▶ EXERCISE REQUIREMENTS:
Wherever the line that contains "You are a computer-use" falls, repeat it and the lines after it exactly until the records end, without any pictures.

#### DATA FOR THE TASK ####

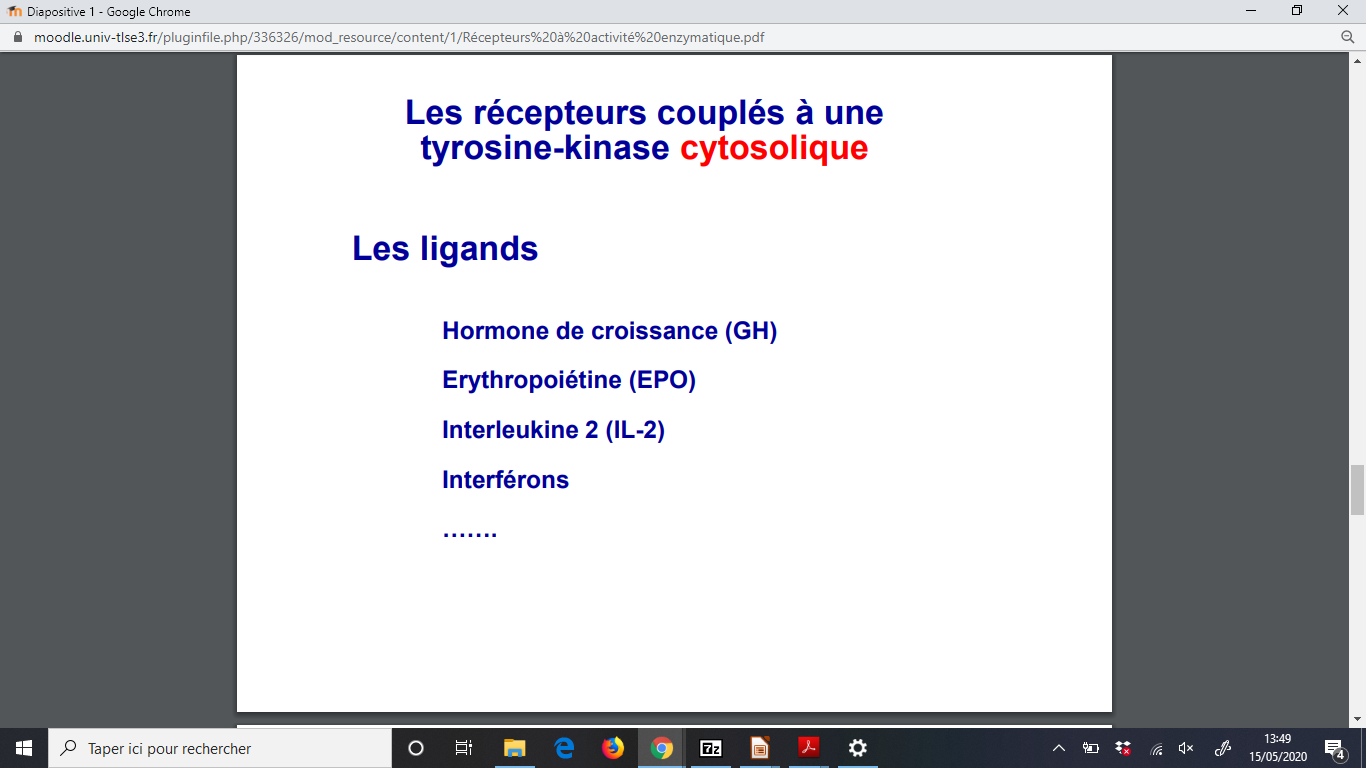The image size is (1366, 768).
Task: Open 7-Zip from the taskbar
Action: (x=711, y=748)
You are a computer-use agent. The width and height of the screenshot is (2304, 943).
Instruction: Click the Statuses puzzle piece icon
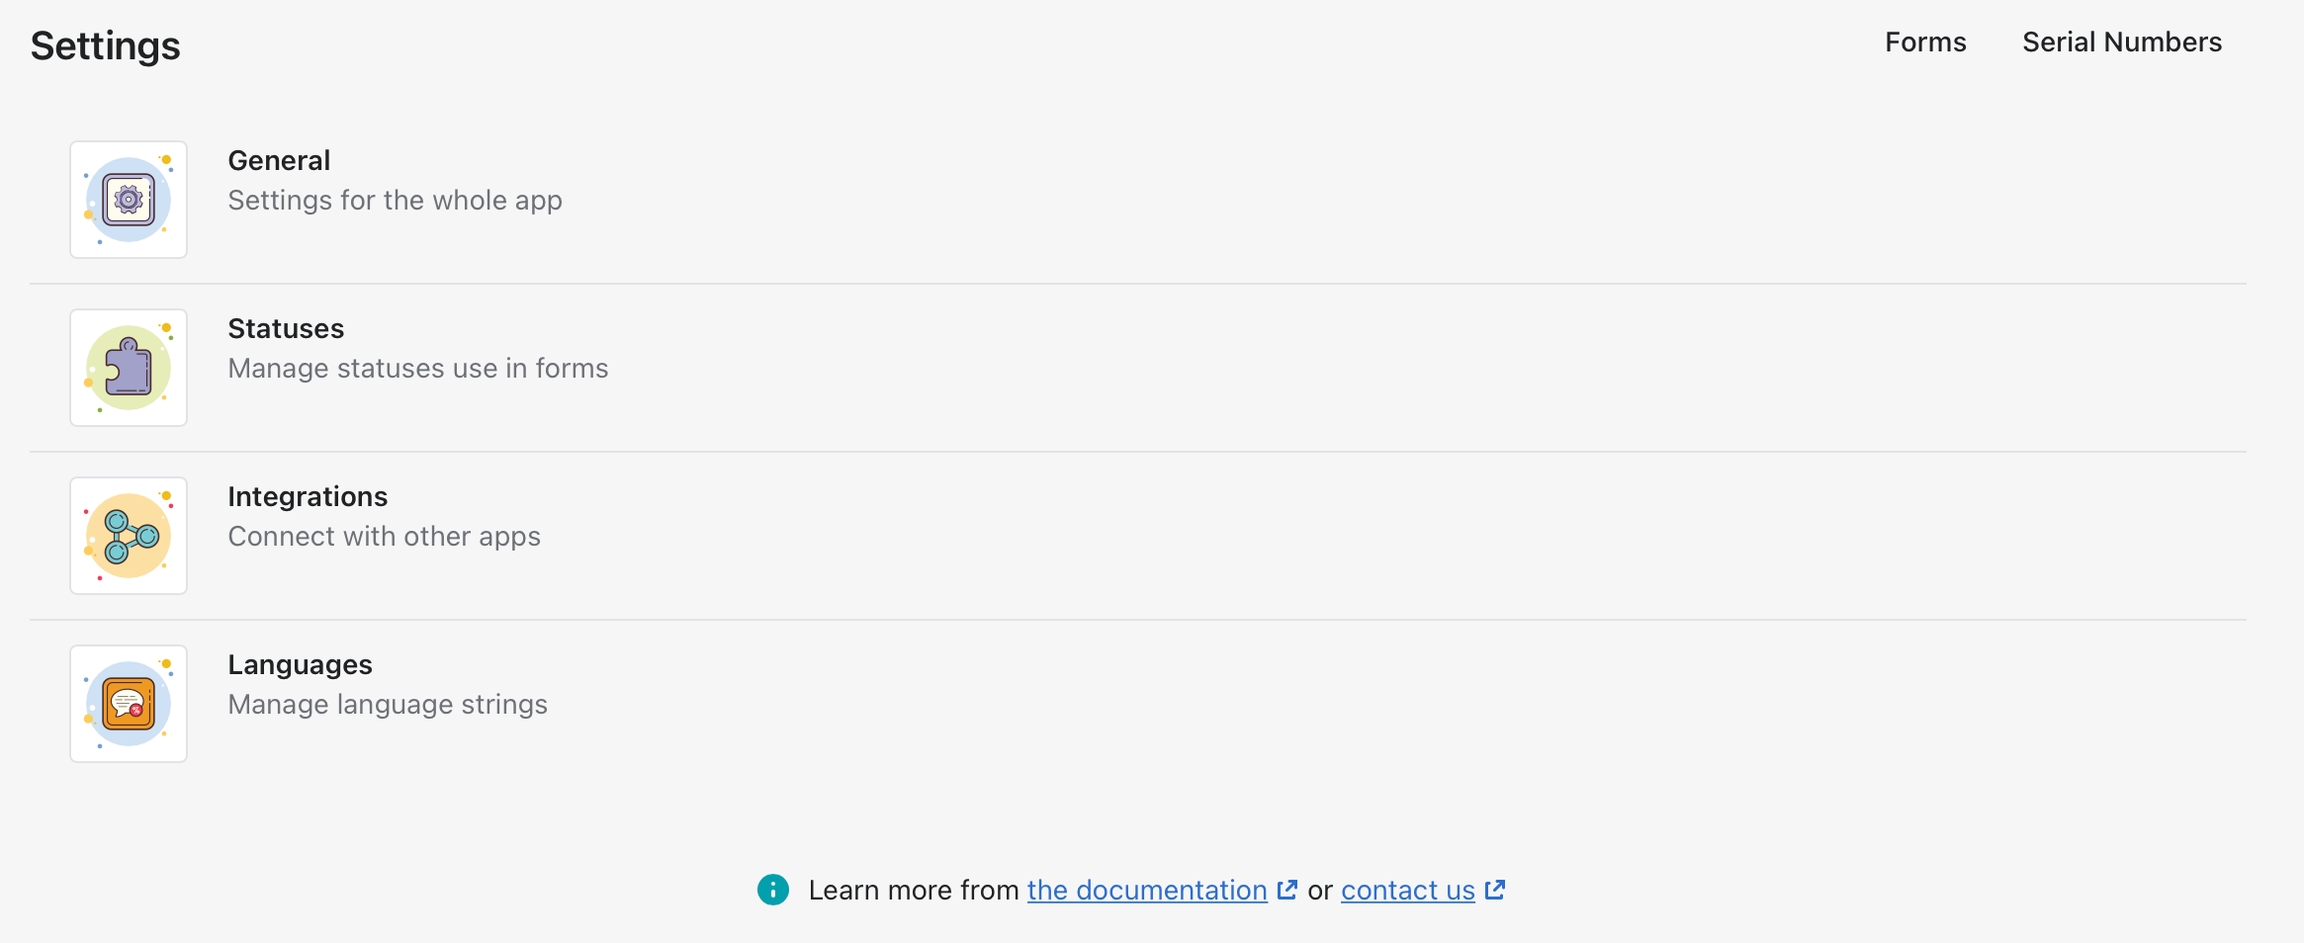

####

▶ TASK ANSWER:
You are a computer-use agent. The width and height of the screenshot is (2304, 943).
Instruction: Click the Statuses puzzle piece icon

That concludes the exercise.